▶ _RECORD SET_
## begin
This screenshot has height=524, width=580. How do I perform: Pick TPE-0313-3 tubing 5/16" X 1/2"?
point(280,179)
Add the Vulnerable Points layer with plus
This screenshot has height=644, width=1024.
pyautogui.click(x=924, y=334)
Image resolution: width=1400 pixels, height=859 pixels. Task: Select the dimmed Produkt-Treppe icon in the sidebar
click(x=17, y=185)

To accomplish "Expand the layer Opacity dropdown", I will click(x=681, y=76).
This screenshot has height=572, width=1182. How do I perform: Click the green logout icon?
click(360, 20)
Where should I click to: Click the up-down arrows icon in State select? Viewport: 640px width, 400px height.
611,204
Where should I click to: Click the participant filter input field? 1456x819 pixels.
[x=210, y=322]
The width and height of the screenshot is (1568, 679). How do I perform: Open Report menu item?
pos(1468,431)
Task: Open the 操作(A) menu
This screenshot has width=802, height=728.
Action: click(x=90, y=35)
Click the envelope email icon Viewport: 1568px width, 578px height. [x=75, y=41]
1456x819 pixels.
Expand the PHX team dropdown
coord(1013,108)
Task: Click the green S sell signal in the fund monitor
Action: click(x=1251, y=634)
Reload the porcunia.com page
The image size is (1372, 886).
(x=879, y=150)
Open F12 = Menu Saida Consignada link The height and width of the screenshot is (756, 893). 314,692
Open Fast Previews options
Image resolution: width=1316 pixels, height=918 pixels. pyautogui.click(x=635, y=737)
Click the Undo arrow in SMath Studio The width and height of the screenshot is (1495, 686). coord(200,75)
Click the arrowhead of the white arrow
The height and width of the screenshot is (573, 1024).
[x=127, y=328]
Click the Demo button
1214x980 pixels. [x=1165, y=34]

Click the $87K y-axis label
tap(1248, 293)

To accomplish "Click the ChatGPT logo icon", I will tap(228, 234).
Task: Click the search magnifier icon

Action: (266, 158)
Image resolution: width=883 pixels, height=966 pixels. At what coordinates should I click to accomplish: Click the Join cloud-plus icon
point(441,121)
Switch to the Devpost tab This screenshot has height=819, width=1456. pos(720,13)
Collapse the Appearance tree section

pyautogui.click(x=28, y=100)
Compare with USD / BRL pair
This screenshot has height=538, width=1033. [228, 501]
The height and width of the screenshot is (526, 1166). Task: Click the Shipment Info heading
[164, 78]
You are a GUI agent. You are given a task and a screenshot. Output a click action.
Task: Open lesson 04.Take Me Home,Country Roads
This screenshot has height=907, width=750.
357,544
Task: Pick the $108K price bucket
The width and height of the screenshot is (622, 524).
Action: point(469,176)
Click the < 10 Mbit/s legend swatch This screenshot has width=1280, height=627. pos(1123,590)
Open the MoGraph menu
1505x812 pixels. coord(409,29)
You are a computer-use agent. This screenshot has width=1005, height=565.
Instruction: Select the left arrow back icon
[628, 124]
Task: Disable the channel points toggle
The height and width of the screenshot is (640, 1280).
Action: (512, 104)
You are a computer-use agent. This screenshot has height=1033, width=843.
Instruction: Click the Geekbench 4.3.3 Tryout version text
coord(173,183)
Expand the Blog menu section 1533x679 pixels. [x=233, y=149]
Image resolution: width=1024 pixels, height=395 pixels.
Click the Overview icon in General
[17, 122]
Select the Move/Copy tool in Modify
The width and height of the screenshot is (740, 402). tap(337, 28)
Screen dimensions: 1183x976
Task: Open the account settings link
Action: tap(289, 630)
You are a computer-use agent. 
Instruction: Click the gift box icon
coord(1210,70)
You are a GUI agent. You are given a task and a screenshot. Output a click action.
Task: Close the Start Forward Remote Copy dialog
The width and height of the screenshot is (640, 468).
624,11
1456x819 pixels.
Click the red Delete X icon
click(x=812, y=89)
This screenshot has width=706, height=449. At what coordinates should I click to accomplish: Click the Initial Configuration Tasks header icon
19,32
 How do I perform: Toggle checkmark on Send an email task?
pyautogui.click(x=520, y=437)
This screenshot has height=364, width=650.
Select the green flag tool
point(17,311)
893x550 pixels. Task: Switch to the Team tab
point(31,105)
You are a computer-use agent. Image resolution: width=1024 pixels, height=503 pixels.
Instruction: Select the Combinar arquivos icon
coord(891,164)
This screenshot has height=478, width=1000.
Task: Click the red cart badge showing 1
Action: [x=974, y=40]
## end
▶ _TASK DETAILS_
Copy the listing above line for line, with no changes.

▶ _FINAL ANSWER_
This screenshot has height=524, width=580. How do I perform: Pick TPE-0313-3 tubing 5/16" X 1/2"?
point(280,179)
Add the Vulnerable Points layer with plus
This screenshot has height=644, width=1024.
pyautogui.click(x=924, y=334)
Image resolution: width=1400 pixels, height=859 pixels. Task: Select the dimmed Produkt-Treppe icon in the sidebar
click(x=17, y=185)

To accomplish "Expand the layer Opacity dropdown", I will click(x=681, y=76).
This screenshot has height=572, width=1182. How do I perform: Click the green logout icon?
click(360, 20)
Where should I click to: Click the up-down arrows icon in State select? Viewport: 640px width, 400px height.
611,204
Where should I click to: Click the participant filter input field? 1456x819 pixels.
[x=210, y=322]
The width and height of the screenshot is (1568, 679). How do I perform: Open Report menu item?
pos(1468,431)
Task: Open the 操作(A) menu
This screenshot has width=802, height=728.
Action: click(x=90, y=35)
Click the envelope email icon Viewport: 1568px width, 578px height. [x=75, y=41]
1456x819 pixels.
Expand the PHX team dropdown
coord(1013,108)
Task: Click the green S sell signal in the fund monitor
Action: click(x=1251, y=634)
Reload the porcunia.com page
The image size is (1372, 886).
(x=879, y=150)
Open F12 = Menu Saida Consignada link The height and width of the screenshot is (756, 893). 314,692
Open Fast Previews options
Image resolution: width=1316 pixels, height=918 pixels. pyautogui.click(x=635, y=737)
Click the Undo arrow in SMath Studio The width and height of the screenshot is (1495, 686). coord(200,75)
Click the arrowhead of the white arrow
The height and width of the screenshot is (573, 1024).
[x=127, y=328]
Click the Demo button
1214x980 pixels. [x=1165, y=34]

Click the $87K y-axis label
tap(1248, 293)

To accomplish "Click the ChatGPT logo icon", I will tap(228, 234).
Task: Click the search magnifier icon

Action: (266, 158)
Image resolution: width=883 pixels, height=966 pixels. At what coordinates should I click to accomplish: Click the Join cloud-plus icon
point(441,121)
Switch to the Devpost tab This screenshot has height=819, width=1456. pos(720,13)
Collapse the Appearance tree section

pyautogui.click(x=28, y=100)
Compare with USD / BRL pair
This screenshot has height=538, width=1033. [228, 501]
The height and width of the screenshot is (526, 1166). Task: Click the Shipment Info heading
[164, 78]
You are a GUI agent. You are given a task and a screenshot. Output a click action.
Task: Open lesson 04.Take Me Home,Country Roads
This screenshot has height=907, width=750.
357,544
Task: Pick the $108K price bucket
The width and height of the screenshot is (622, 524).
Action: point(469,176)
Click the < 10 Mbit/s legend swatch This screenshot has width=1280, height=627. pos(1123,590)
Open the MoGraph menu
1505x812 pixels. coord(409,29)
You are a computer-use agent. This screenshot has width=1005, height=565.
Instruction: Select the left arrow back icon
[628, 124]
Task: Disable the channel points toggle
The height and width of the screenshot is (640, 1280).
Action: (512, 104)
You are a computer-use agent. This screenshot has height=1033, width=843.
Instruction: Click the Geekbench 4.3.3 Tryout version text
coord(173,183)
Expand the Blog menu section 1533x679 pixels. [x=233, y=149]
Image resolution: width=1024 pixels, height=395 pixels.
Click the Overview icon in General
[17, 122]
Select the Move/Copy tool in Modify
The width and height of the screenshot is (740, 402). tap(337, 28)
Screen dimensions: 1183x976
Task: Open the account settings link
Action: tap(289, 630)
You are a computer-use agent. 
Instruction: Click the gift box icon
coord(1210,70)
You are a GUI agent. You are given a task and a screenshot. Output a click action.
Task: Close the Start Forward Remote Copy dialog
The width and height of the screenshot is (640, 468).
624,11
1456x819 pixels.
Click the red Delete X icon
click(x=812, y=89)
This screenshot has width=706, height=449. At what coordinates should I click to accomplish: Click the Initial Configuration Tasks header icon
19,32
 How do I perform: Toggle checkmark on Send an email task?
pyautogui.click(x=520, y=437)
This screenshot has height=364, width=650.
Select the green flag tool
point(17,311)
893x550 pixels. Task: Switch to the Team tab
point(31,105)
You are a computer-use agent. Image resolution: width=1024 pixels, height=503 pixels.
Instruction: Select the Combinar arquivos icon
coord(891,164)
This screenshot has height=478, width=1000.
Task: Click the red cart badge showing 1
Action: [x=974, y=40]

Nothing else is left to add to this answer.